A notion of ordered ring for strict weak orders.

## Definition

### With an order relation

A strictly weakly ordered ring is an ring $R$ with a strict weak order $\lt$ such that

• $0 \lt 1$

• for all $a \in R$ and $b \in R$, $0 \lt a$ and $0 \lt b$ implies that $0 \lt a + b$; alternatively, $0 \lt a + b$ implies that $0 \lt a$ or $0 \lt b$.

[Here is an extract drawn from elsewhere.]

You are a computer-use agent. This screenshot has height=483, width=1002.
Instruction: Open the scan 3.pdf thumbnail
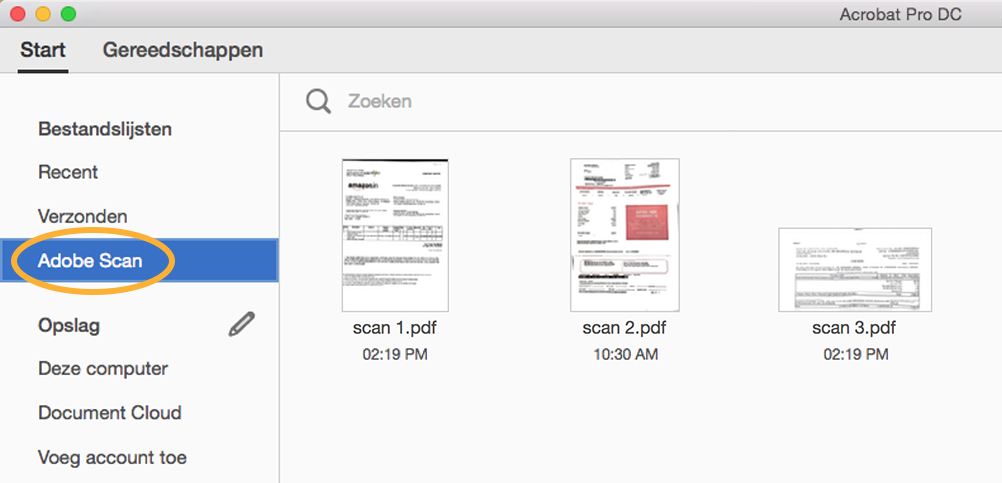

• for all $a \in R$ and $b \in R$, if $0 \lt a$ and $0 \lt b$, then $0 \lt a \cdot b$

We define the predicate $\mathrm{isPositive}$ as

$\mathrm{isPositive}(a) \coloneqq 0 \lt a$

### With a positivity predicate

Let $R$ be a commutative ring. $R$ is an pseudo-ordered ring if there is a predicate $\mathrm{isPositive}$ stating an element $a$ is positive, such that

• 0 is not positive
• given element $a \in R$, if $a$ is positive, then $-a$ is not positive
• given elements $a \in R$ and $b \in R$; if $a$ is positive, then either $b$ is positive or $a - b$ is positive
• 1 is positive
• given elements $a \in R$ and $b \in R$, if $a$ is positive and $b$ is positive, $a + b$ is positive; alternatively, $a + b$ being positive implies that $a$ is positive or $b$ is positive.
• given elements $a \in R$ and $b \in R$, if $a$ is positive and $b$ is positive, $a \cdot b$ is positive

We define the order relation $\lt$ as

$a \lt b \coloneqq \mathrm{isPositive}(b - a)$

## Properties

Every strictly weakly ordered ring is a preordered ring given by the negation of the strict weak order. In the presence of excluded middle, every strictly weakly ordered ring is a totally preordered ring.